Espectro de radiación solar y daño que producen las diferentes radiaciones:

  1. Radiación ultravioleta C, UVC, no llega a nosotros, es absorbida por la capa de ozono.
  2. Radiación ultravioleta B, UVB, es muy energética, penetra menos en la piel que UVA, no atraviesa las nubes, por tanto en los meses de verano es más dañina. Los efectos que produce son:
    • Penetra en la epidermis.
    • Responsable de las quemaduras solares.
    • Produce daño directo sobre el ADN, si este daño no consigue ser reparado puede provocar mutaciones y, por fin, cáncer.
  3. Radiación ultravioleta A, UVA, es menos energética, penetra más profundamente, atraviesa las nubes y el cristal. Los daños que producen:
    • Alcanza la epidermis y la dermis.
    • Produce una gran cantidad de radicales libres (moléculas muy inestables que buscan su estabilidad robando electrones a las moléculas vecinas, iniciando una cadena oxidativa cada vez más dañina).
    • Produce daño indirecto sobre el ADN, por la acción de las especies reactivas de oxígeno generadas.
    • Estimula las metaloproteasas, un desequilibrio en estas enzimas provoca destrucción de las fibras de colágeno. Las consecuencias son arrugas y descolgamiento de la piel.
    • La radiación UVA, es responsable en gran parte del envejecimiento de la piel, por tanto cabría preguntarse: Por qué la gente va a las cabinas de UVA ?, son cabinas de envejecimiento en el sentido más amplio de la palabra: Efectos visibles sobre la piel como arrugas, flacidez, manchas…, y efectos invisibles como daño en el ADN que se puede traducir en cancer. Esta radiación es responsable también de las intolerancias al sol.
    • El bronceado de la piel se debe a la radiación ultravioleta, en realidad es un mecanismo de defensa natural.
  4. Radiación VISIBLE, de la cantidad de radiación solar que alcanza la piel, un 45% aproximadamente es radiación visible. Estudios recientes ponen de manifiesto efectos adversos :
    • Esta radiación alcanza la dermis y la circulación.
    • Produce un aumento de citoquinas proinflamatorias, un aumento de metaloproteasas, enzima que rompe el colágeno y elastina, con efectos visibles como arrugas y flacidez.
    • Formación de especies reactivas de oxígeno que si no pueden ser neutralizadas provocan estrés oxidativo. Esto se traduce en fotoenvejecimiento, daño indirecto sobre el ADN celular.
  5. Radiación infrarroja, IR, responsable del calor que recibimos, supone más de la mitad de energía que alcanza la piel.
    • Dentro de la radiación IR, es la IR-A la relevante para la piel y sus efectos derivan de su nivel de penetración que es profundo.
    • Alcanza la dermis e hipodermis.
    • Estimula la formación de metaloproteinasas, responsables de la degradación del colágeno, acelerando el envejecimiento de la piel.
    • Produce especies reactivas de oxígeno que actúan sobre la mitocondria de los fibroblastos (células encargadas de la síntesis de colágeno, elastina, etc), que conlleva destrucción de colágeno. En definitiva agrava el daño producido por la radiación UV, acelerando el envejecimiento en sentido amplio, interno y externo.
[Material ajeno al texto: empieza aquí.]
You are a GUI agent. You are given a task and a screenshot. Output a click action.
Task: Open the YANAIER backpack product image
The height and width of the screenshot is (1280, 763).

Como resumen, podemos recapitular:

  • El daño solar es consecuencia de la excesiva exposición al sol.
  • El daño solar se produce durante todo el año, aunque es mayor en verano.
  • El daño solar es consecuencia no sólo de las radiaciones UVB, UVA, sino también de la radiación VISIBLE e IR.
  • El daño solar es acumulativo, se dice que la piel tiene memoria.
  • Los mecanismos internos de protección son insuficientes.
  • Se impone la moderación en la exposición al sol así como la protección con un buen fotoprotector, que nos proteja frente a estas radiaciones.
  • Hay que estimular los mecanismos de defensa naturales para neutralizar los radicales libres producidos y estimular los mecanismos de reparación del daño.
  • En definitiva, un estilo de vida sano.